■ Problem to work on
Reproduce the entries starting at the line containing "youths (755, 304)" and ending at the end of the entries, substituting "image" for "screenshot" and leaving everything else unchanged. Omit the pictures from your answer.

━━━ Source records ━━━

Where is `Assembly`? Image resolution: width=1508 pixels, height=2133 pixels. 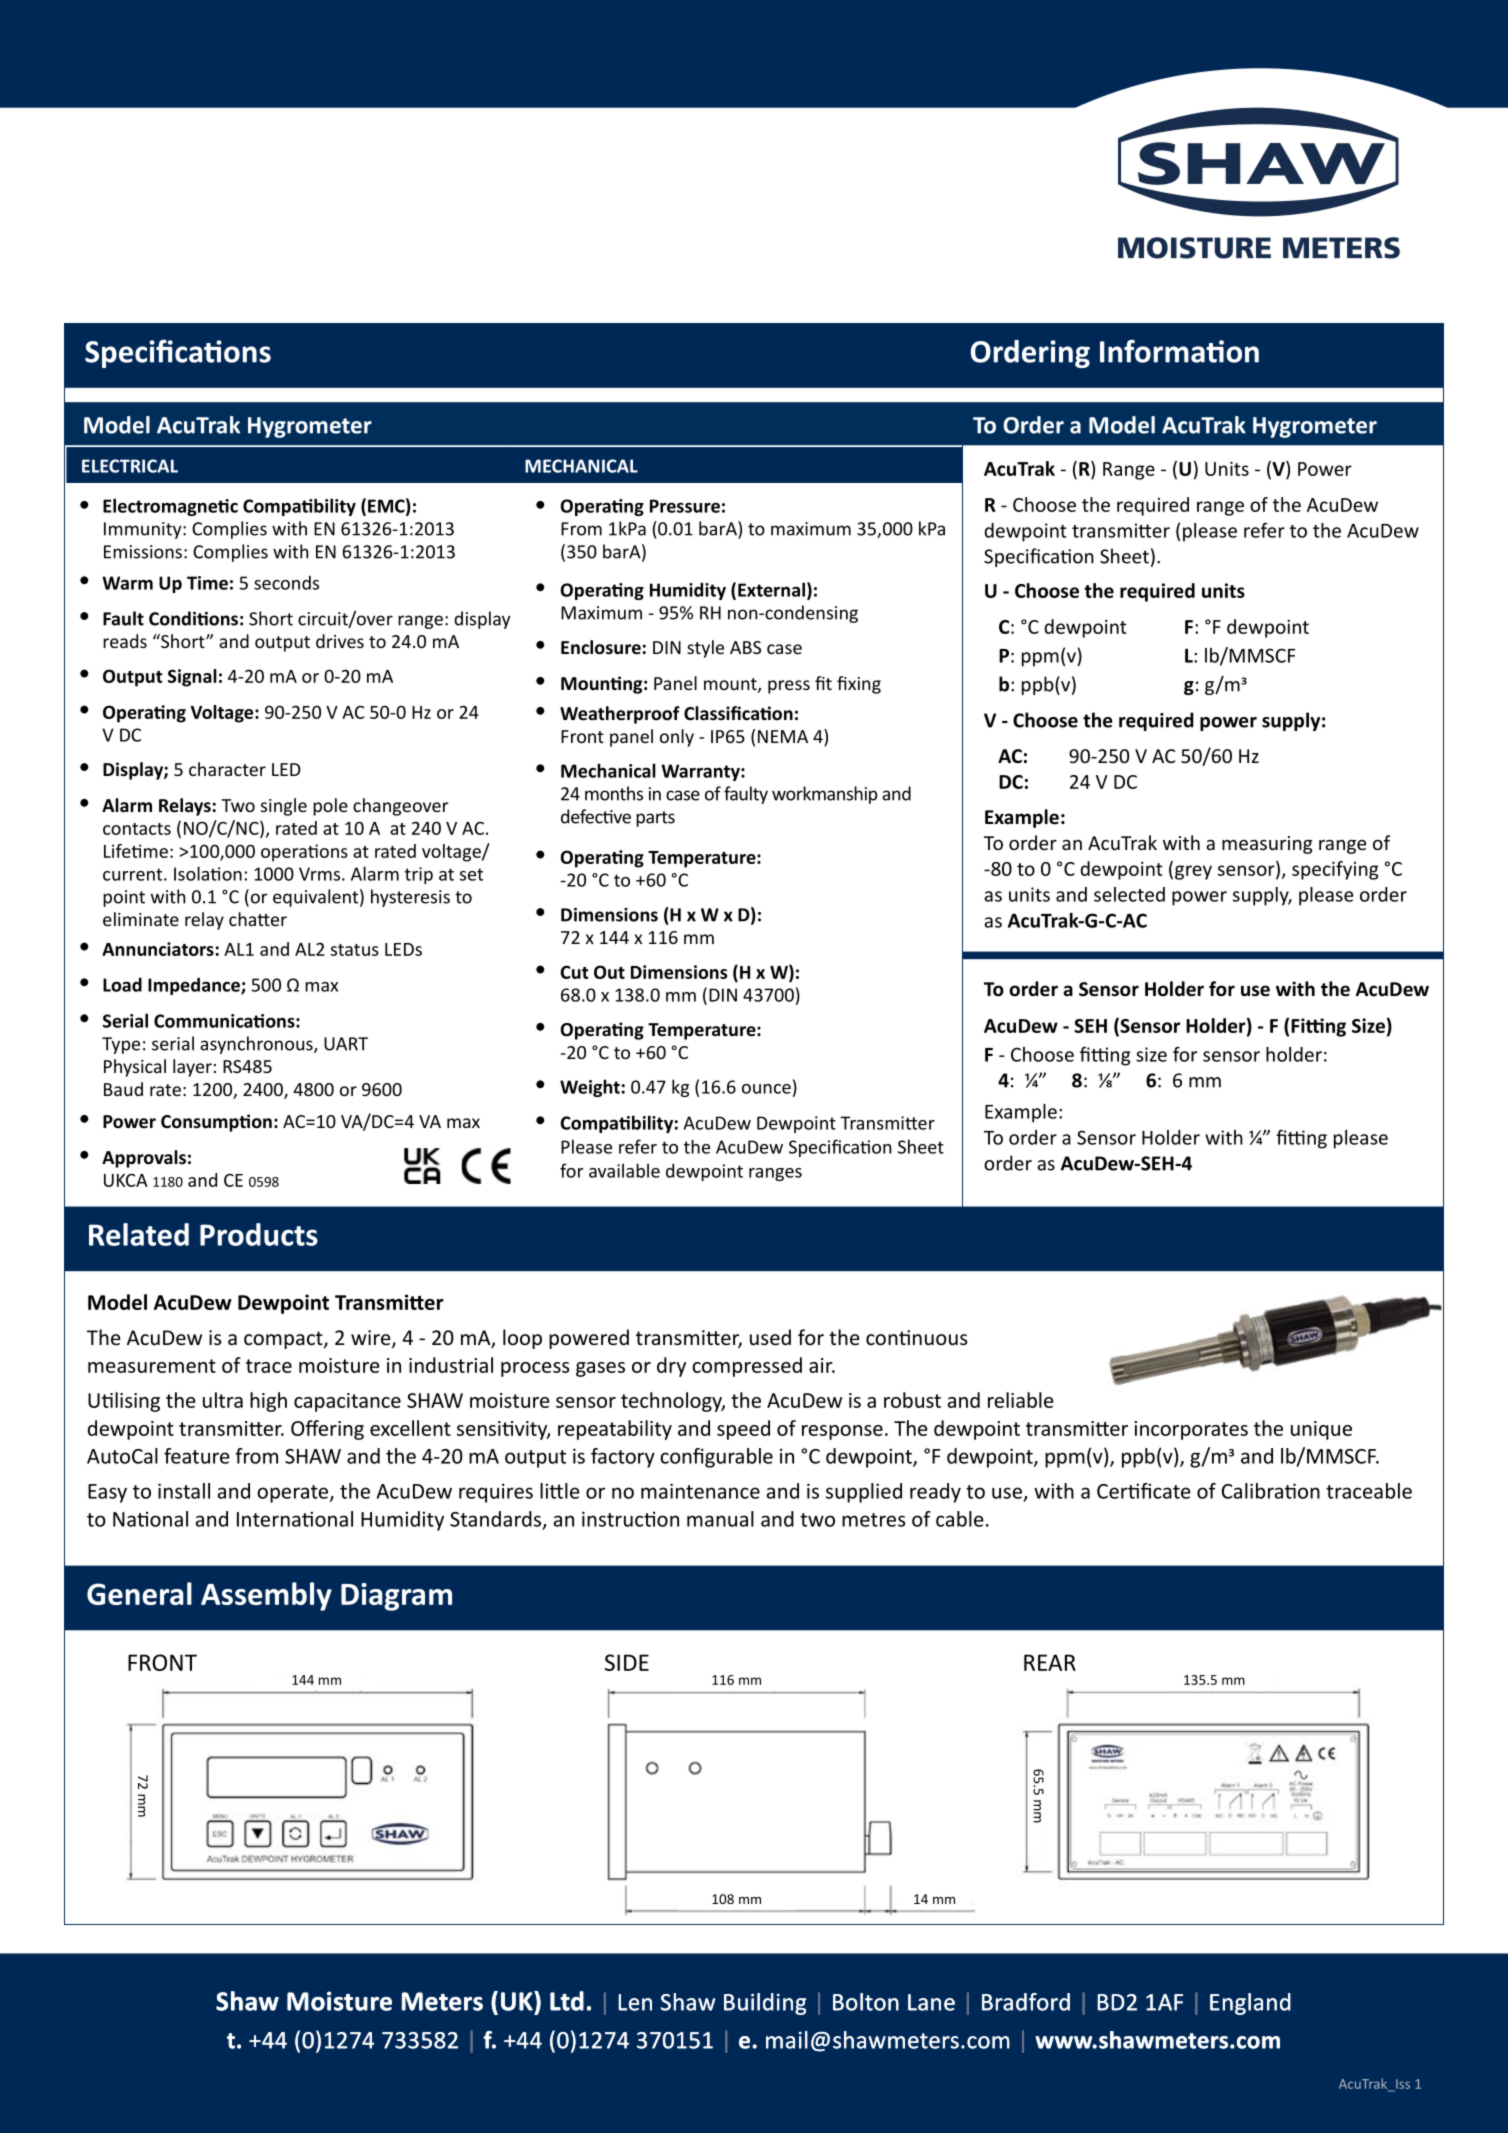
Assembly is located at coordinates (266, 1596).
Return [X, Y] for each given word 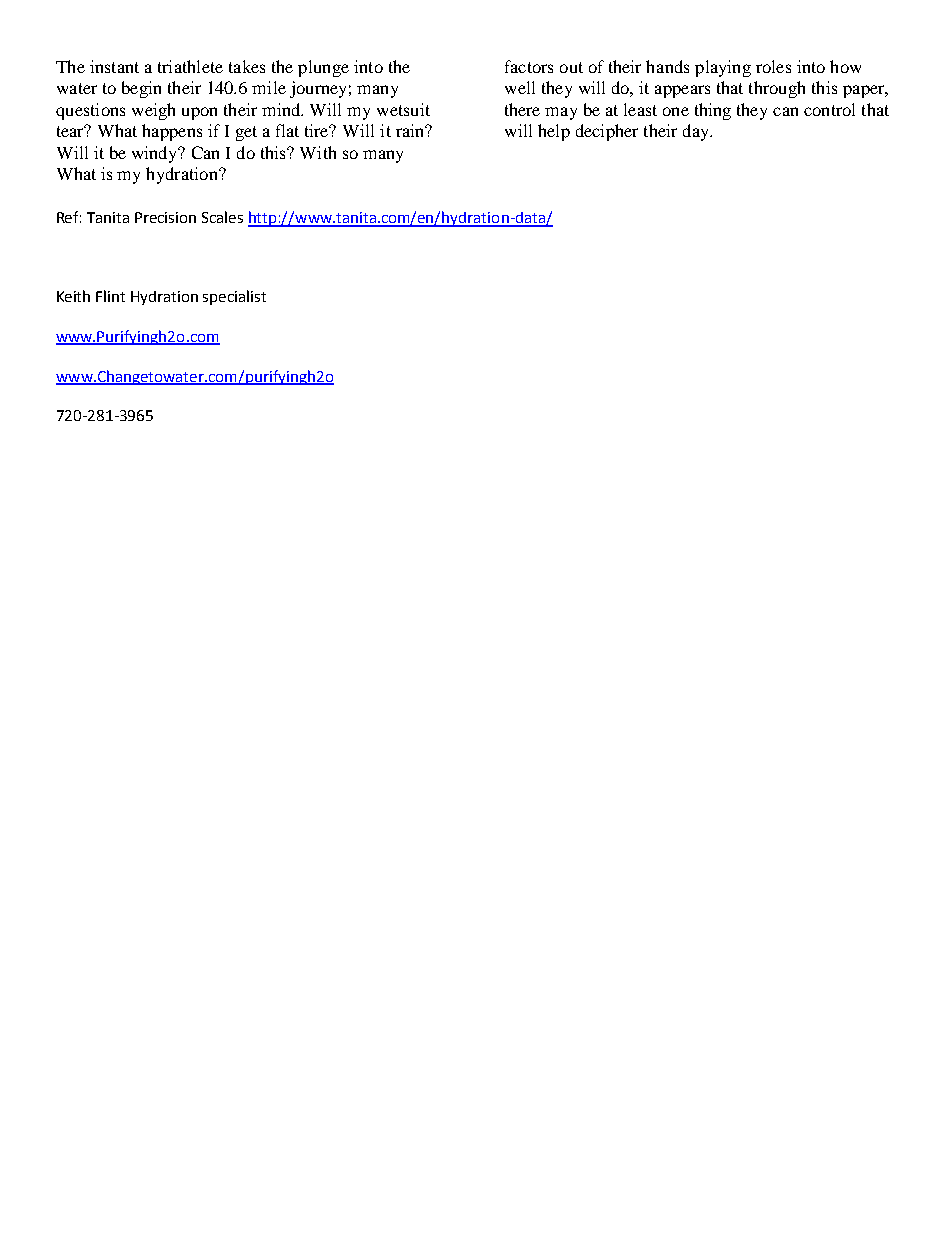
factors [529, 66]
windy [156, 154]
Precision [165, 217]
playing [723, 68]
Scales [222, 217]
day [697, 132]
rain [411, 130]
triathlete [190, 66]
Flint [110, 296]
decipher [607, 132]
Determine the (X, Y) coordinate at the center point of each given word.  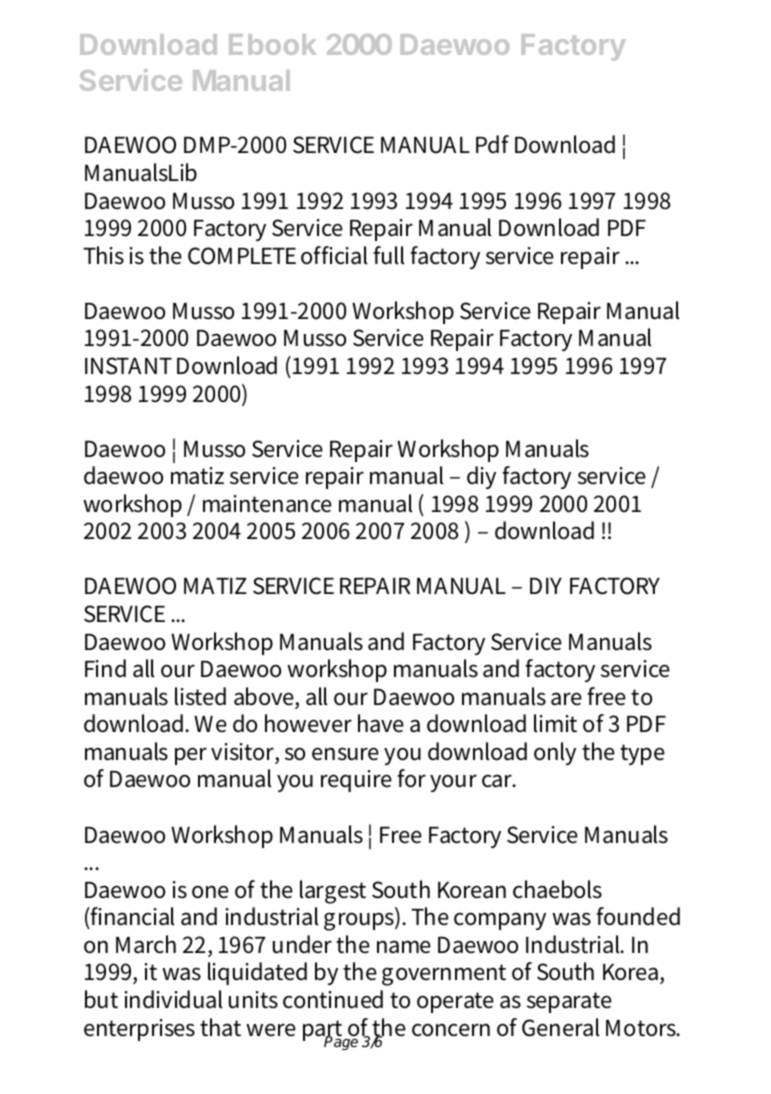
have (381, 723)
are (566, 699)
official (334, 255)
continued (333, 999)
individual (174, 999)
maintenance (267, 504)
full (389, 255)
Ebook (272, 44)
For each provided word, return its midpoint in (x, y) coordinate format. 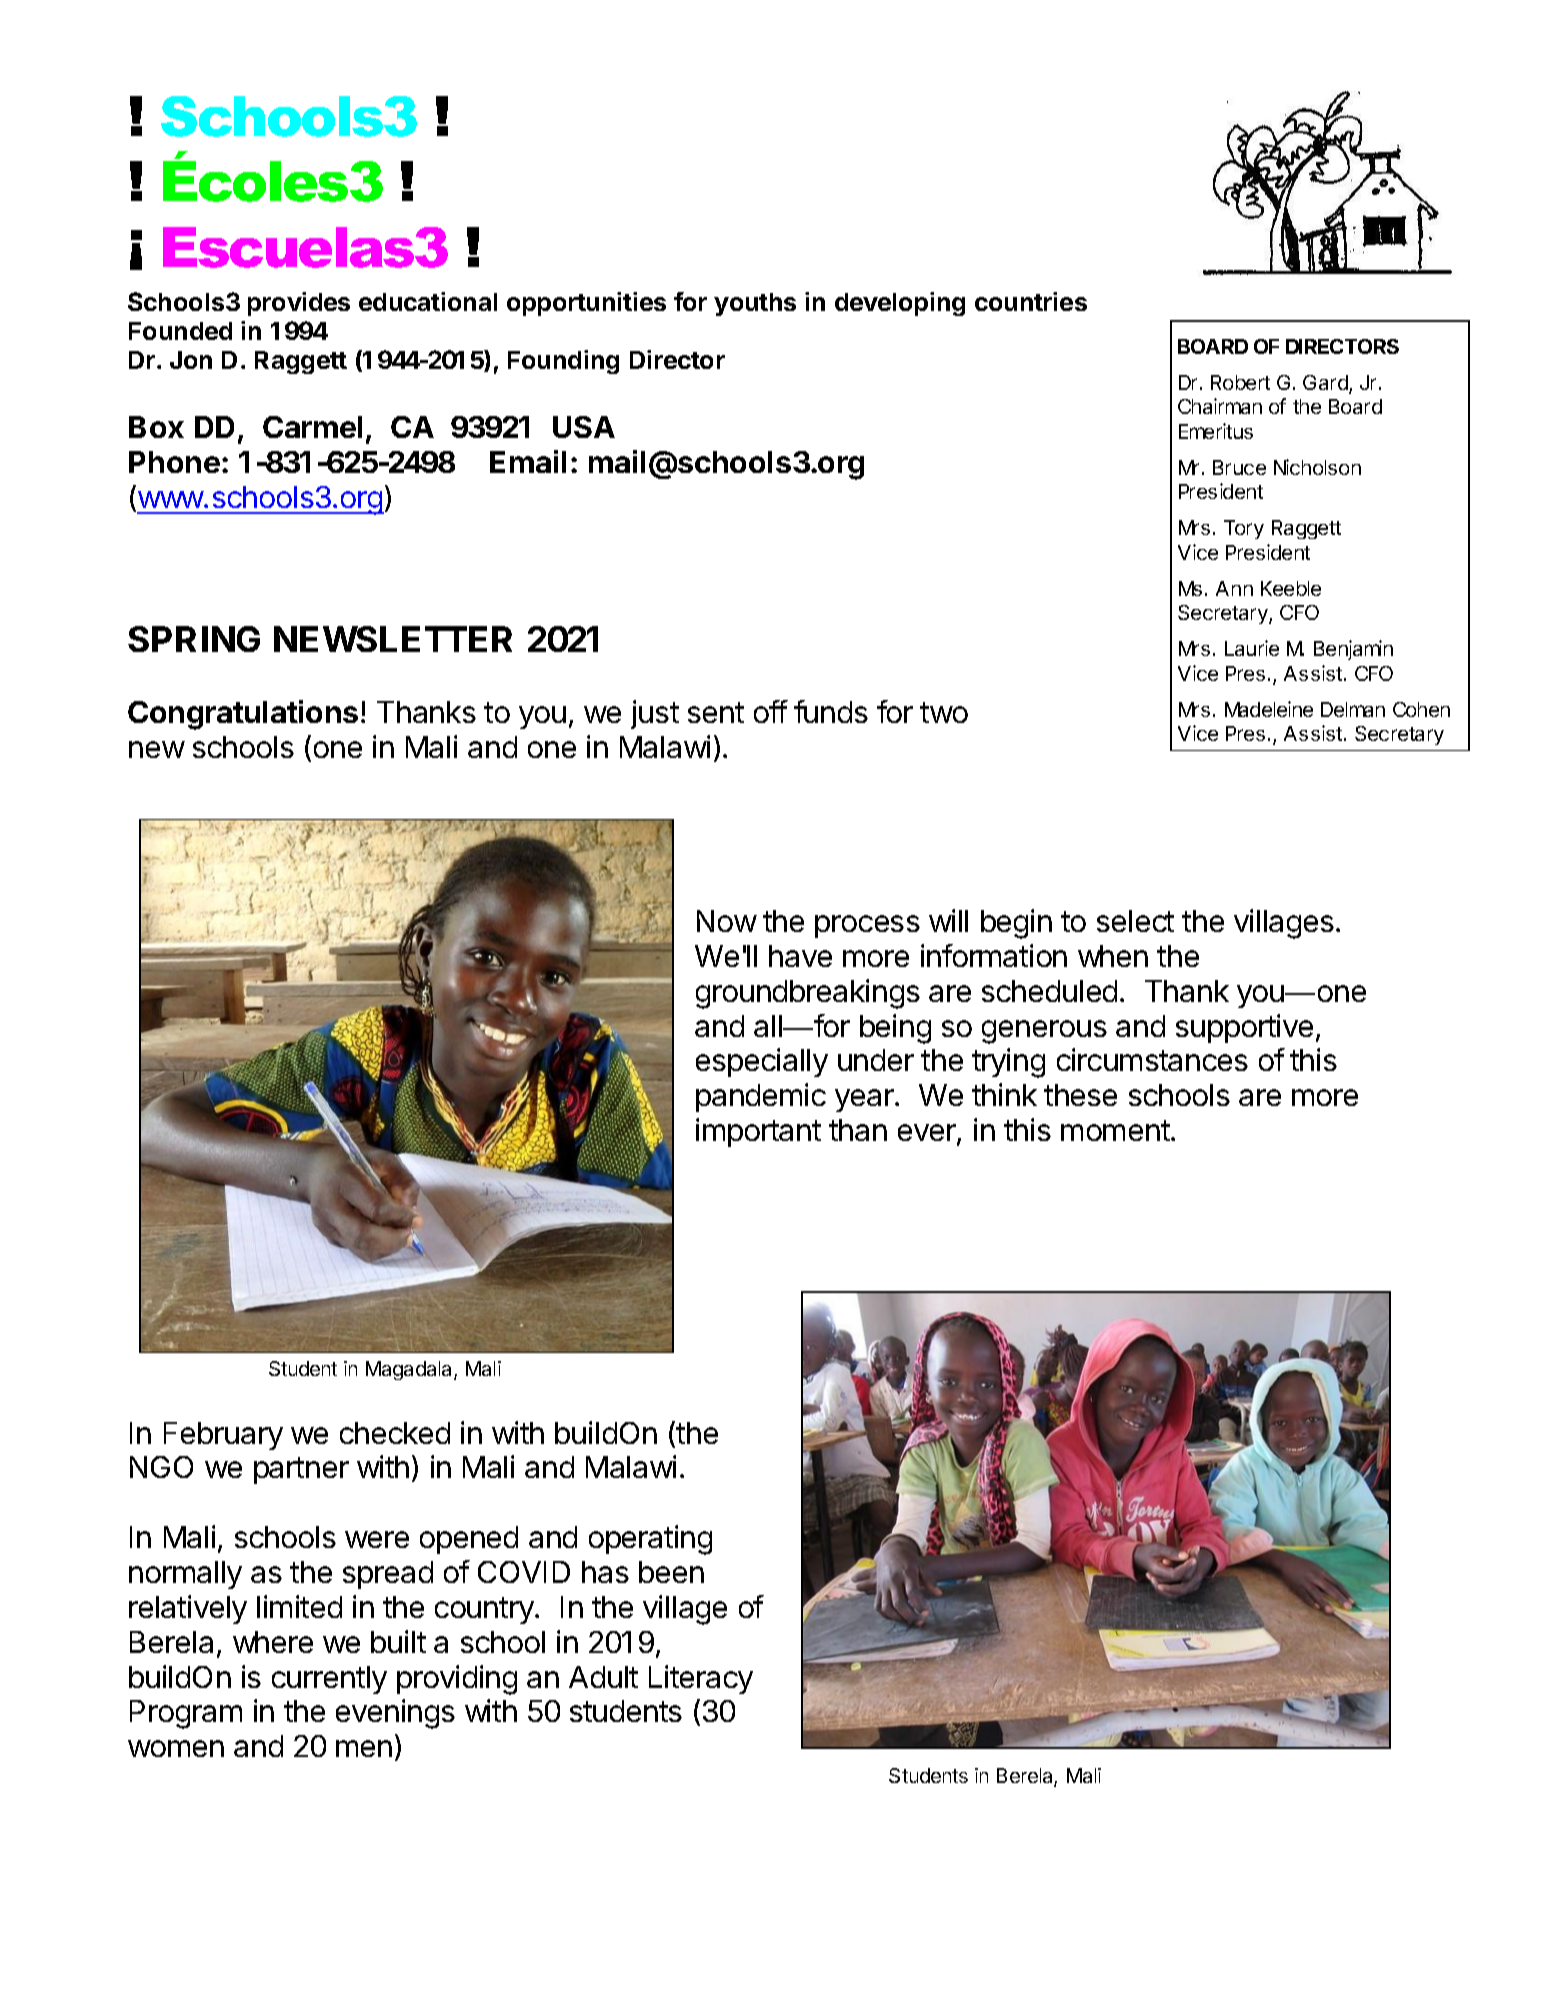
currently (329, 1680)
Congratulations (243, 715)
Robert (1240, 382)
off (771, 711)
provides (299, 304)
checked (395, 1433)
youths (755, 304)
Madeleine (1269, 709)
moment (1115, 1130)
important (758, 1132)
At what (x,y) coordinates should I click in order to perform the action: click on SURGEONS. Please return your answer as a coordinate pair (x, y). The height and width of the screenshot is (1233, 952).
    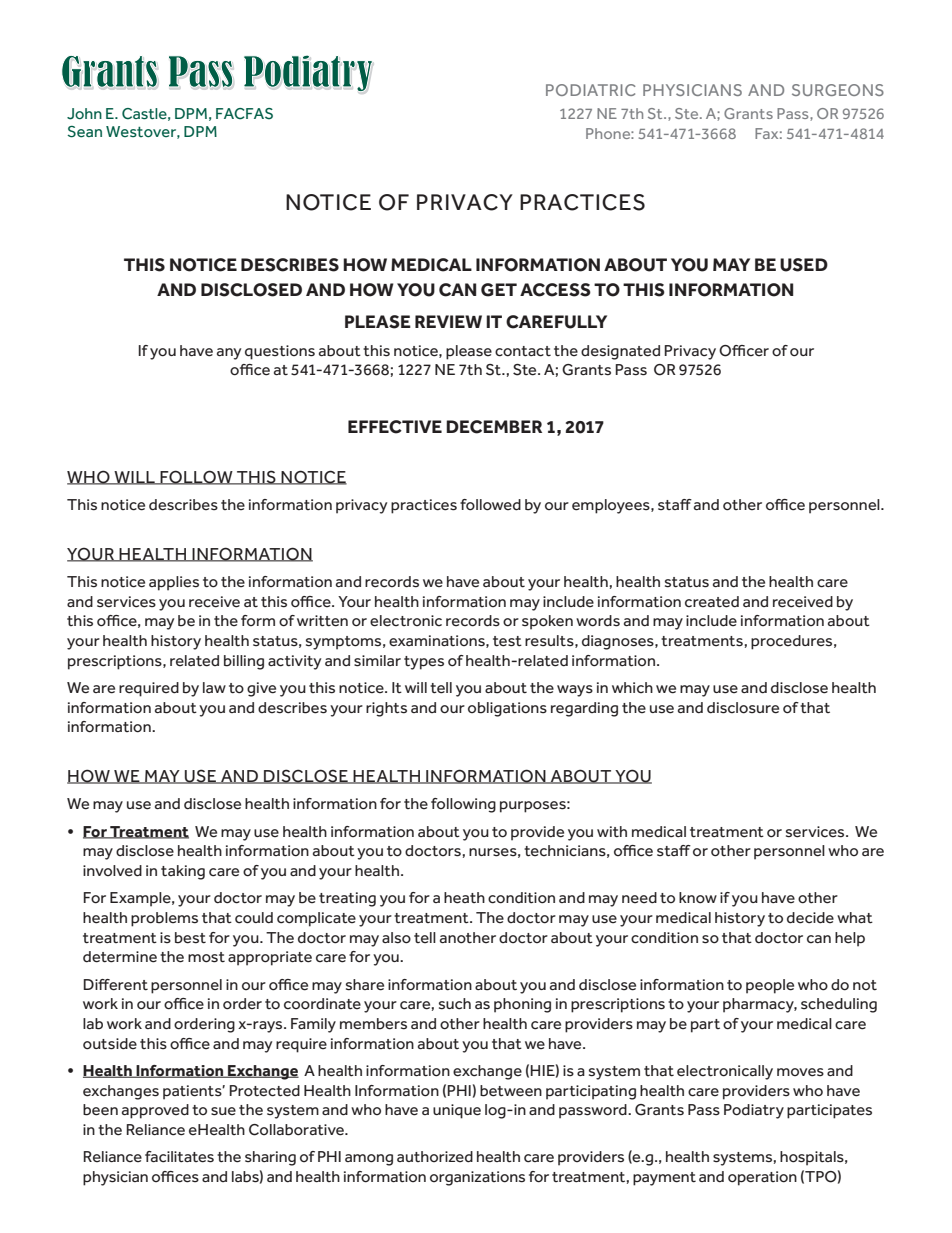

━━━

■ Right answer
youths (755, 304)
Madeleine (1269, 709)
moment (1115, 1130)
important (758, 1132)
At what (x,y) coordinates should I click in order to perform the action: click on SURGEONS. Please return your answer as a coordinate pair (x, y). The height and width of the image is (1233, 952).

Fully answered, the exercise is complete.